Best known for work on 'Star Trek'
Joseph Pevney, who directed some of the best-loved episodes of the original “Star Trek” television series, has died. He was 96.
Pevney, died May 18 at his home in Palm Desert, said his wife, Margo.
Pevney directed 14 episodes of the 1960s series, including “The City on the Edge of Forever,” in which Capt. Kirk and Spock travel back in time to the Depression, and “The Trouble With Tribbles,” in which the starship Enterprise is infested with cute, furry critters.
Pevney loved the series, said his son, Jay.
“He was surprised at the longevity of it because it was not a popular series at the time; it hit its real popularity (in syndication) after it was over,” he said.
Pevney directed with precision and was highly organized “but he was very relaxed — in fact, jovial — in the way he directed,” said George Takei, who played Sulu. “I enjoyed working with him.”

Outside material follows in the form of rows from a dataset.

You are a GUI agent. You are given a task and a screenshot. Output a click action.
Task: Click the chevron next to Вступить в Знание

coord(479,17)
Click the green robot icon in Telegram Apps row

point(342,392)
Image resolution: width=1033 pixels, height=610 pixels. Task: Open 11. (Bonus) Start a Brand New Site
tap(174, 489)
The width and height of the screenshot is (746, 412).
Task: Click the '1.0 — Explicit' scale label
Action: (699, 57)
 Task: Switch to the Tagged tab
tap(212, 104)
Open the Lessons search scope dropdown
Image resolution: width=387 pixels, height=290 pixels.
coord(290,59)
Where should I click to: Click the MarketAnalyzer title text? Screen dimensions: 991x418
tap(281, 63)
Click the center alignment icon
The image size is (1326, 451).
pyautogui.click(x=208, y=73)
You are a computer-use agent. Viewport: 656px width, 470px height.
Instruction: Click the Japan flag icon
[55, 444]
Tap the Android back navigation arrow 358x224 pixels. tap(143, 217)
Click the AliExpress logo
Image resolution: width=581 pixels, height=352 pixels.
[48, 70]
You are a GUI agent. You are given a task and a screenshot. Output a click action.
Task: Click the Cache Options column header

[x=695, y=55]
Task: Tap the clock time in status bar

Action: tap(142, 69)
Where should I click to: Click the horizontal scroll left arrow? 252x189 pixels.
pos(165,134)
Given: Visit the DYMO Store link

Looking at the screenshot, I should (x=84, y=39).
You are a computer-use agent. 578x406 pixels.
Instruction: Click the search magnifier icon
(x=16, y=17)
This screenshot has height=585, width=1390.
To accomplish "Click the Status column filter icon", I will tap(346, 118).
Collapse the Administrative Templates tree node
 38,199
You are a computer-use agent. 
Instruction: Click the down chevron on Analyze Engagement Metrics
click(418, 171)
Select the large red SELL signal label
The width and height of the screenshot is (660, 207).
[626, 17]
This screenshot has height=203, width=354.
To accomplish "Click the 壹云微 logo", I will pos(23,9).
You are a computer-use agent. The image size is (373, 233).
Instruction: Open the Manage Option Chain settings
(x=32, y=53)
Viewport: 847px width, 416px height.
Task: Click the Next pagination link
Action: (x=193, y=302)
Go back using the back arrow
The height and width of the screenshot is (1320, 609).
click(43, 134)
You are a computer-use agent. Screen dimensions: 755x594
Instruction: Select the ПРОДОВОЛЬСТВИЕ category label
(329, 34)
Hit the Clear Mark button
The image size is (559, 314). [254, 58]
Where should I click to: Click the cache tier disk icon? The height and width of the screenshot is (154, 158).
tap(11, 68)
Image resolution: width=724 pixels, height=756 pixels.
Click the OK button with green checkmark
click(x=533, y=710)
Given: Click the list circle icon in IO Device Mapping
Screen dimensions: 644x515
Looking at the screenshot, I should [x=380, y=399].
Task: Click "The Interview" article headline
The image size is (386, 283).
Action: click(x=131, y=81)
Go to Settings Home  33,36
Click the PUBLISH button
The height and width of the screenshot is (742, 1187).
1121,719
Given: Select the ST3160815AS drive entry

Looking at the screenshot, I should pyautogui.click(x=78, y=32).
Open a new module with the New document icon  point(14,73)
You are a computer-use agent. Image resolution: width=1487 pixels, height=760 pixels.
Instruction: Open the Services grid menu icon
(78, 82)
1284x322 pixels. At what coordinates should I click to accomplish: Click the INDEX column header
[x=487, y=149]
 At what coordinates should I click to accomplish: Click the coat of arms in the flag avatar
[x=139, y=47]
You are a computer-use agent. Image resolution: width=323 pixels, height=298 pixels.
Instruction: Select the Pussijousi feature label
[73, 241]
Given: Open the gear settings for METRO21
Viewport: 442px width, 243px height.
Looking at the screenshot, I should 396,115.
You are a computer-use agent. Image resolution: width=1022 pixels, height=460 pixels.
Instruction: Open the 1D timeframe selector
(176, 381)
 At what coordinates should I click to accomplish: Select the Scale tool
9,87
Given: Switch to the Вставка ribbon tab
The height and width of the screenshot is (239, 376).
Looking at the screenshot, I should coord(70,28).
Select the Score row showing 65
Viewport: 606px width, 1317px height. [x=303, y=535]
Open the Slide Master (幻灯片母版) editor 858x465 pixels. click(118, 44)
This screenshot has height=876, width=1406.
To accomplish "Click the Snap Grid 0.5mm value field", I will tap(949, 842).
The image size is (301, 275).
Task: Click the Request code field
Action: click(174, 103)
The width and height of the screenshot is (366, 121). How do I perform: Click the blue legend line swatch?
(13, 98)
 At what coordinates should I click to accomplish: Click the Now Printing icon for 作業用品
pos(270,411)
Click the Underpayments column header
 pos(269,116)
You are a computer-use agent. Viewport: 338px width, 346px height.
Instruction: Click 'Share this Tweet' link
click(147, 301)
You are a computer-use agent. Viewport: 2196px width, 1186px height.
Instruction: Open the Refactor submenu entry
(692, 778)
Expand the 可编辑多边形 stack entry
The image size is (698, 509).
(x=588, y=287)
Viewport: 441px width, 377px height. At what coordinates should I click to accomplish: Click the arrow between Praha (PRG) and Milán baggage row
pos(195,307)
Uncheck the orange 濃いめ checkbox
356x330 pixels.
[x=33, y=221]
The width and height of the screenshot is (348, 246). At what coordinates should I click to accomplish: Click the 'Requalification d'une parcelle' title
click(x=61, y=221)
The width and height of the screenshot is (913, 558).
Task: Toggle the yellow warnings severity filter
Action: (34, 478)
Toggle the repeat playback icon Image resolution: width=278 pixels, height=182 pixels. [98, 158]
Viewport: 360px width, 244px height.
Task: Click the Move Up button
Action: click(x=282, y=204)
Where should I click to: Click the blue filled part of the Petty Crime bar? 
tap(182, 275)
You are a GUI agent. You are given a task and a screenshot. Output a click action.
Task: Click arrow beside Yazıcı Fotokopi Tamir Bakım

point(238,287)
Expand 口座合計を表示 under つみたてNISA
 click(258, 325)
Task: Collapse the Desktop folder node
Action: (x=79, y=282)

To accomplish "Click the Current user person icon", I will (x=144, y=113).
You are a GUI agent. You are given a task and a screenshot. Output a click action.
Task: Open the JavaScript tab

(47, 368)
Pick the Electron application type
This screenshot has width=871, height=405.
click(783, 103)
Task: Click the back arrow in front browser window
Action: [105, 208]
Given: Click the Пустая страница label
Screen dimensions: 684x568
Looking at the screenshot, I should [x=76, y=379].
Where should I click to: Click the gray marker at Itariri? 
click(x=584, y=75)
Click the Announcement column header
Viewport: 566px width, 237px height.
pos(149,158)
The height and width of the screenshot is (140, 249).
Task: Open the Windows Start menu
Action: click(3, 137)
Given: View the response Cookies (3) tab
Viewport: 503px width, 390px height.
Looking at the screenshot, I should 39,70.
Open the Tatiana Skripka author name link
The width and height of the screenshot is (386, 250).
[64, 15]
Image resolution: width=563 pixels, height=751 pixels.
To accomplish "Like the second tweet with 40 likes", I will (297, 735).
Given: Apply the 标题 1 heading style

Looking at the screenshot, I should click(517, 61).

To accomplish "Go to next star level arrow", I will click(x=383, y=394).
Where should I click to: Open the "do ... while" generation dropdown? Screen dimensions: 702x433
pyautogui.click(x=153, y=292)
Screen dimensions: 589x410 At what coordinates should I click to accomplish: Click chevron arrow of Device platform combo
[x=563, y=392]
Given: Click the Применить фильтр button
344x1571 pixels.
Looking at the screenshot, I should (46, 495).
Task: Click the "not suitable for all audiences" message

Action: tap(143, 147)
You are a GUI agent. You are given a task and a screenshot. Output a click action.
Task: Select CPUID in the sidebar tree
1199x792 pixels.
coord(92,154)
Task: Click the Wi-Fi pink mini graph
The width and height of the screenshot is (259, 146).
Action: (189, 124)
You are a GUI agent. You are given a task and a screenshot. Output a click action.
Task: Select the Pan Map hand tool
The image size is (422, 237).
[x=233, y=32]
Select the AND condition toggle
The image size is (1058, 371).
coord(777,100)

Born Sept. 15, 1911, in New York, Pevney was a youngster when he began his entertainment career as a soprano in vaudeville. For about a decade in the 1930s and ’40s, he acted in or directed Broadway productions.
After World War II Army service, Pevney came to Los Angeles. He made his movie acting debut playing a killer in 1946’s “Nocturne.” He made several other film noir appearances but then turned to directing with 1950’s “Shakedown.”
Pevney went on to direct more than 35 films and in the 1960s turned to television, directing dozens of episodes of series such as “Wagon Train,” “Fantasy Island,” “The Incredible Hulk” and “Trapper John, M.D.”
He retired in 1985.
In addition to his wife and son Jay, Pevney is survived by a daughter, Jan Pevney Holt, son Joel, two grandchildren and three great-grandchildren.